Here’s something you need to know about me: I am a lazy dresser. I do not like to change clothes. If I have a dressy event at any point in the day, I will usually be dressed up all day regardless. This morning was church. So I cooked, cleaned the cat box, and was doing my outdoor plumbing in my mules with wind blowing up my skirt (fortunately, I was wearing tights).

Armed with two extra implements, I tried to loosen the hose again. It was then that I realized that thing was not budging. As I was turning it, I was turning whatever was behind the wall, which means that the wall plate needed to come off.

I came in to get the screwdriver set and took the plate off, then tried to remove the fitting from the interior pipe. Unfortunately, I had twisted the hose so much that it just wouldn’t turn anymore. I called to Daphne for a knife and she handed me a steak knife. I went back over and hacked through the hose, mentally berating myself for having sold so much of what I owned when I moved out of a house. A hacksaw would have been a smart keep.

After that, I was able to successfully remove the interior fitting and brought the whole apparatus inside to work on it where I could better hear “The Help.”

As an aside, there is, of course, so much more to the book than the movie. There is an element that I hadn’t expected, an element that so closely parallels something in my life that it’s been a little painful to hear.

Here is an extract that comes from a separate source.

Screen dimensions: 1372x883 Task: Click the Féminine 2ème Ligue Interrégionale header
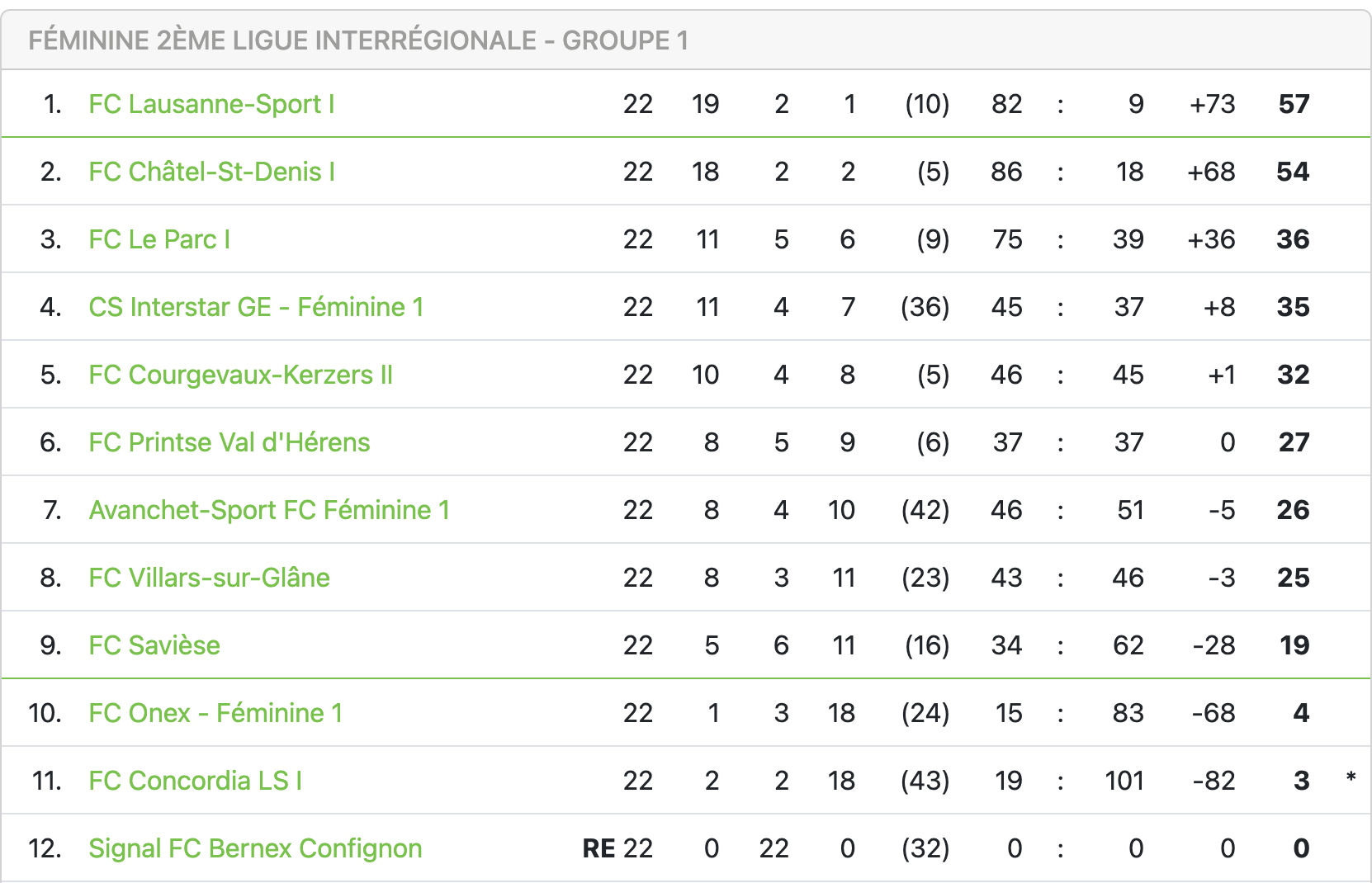pyautogui.click(x=357, y=40)
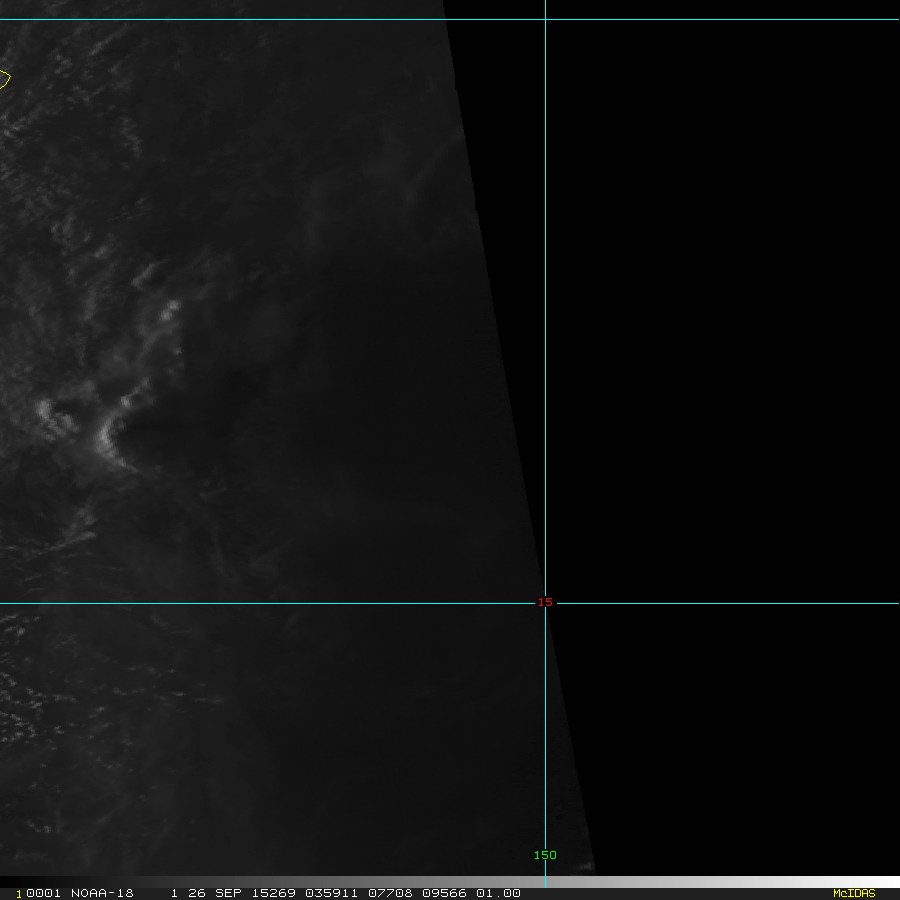
Task: Click the red 15 latitude label
Action: [545, 602]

Eventually, I realized that one of the things I’d been trying to turn wasn’t actually supposed to come off and that the hose had rusted INSIDE of it. When I hit on that, I was able finally to pry the whole thing apart. Gleefully — okay, that’s an overstatement… With relief, I went outside to reattach the faceplate and screw in the new hose. As I made a first attempt to put the new hose on, I realized that I hadn’t put the fitting back into the interior pipe, so I had to pull the faceplate back off and start over.

A very few minutes later, I had everything up and running. I came inside for a shower, which smelled wonderfully like the rubber of a new garden hose.

Then, I finished these. They are delicious.

By the way, at one point, making the filling, I turned the mixer on while it was open. Why did I do this? No idea. But there was shortening everywhere, including somehow up my buttoned sleeve on my arm.

I’d write more, but I just had to turn the water off to go take care of a problem involving The Poop Stick. Living the dream, baby! Oh! The cat is drinking out of the murky toilet. Yeesh.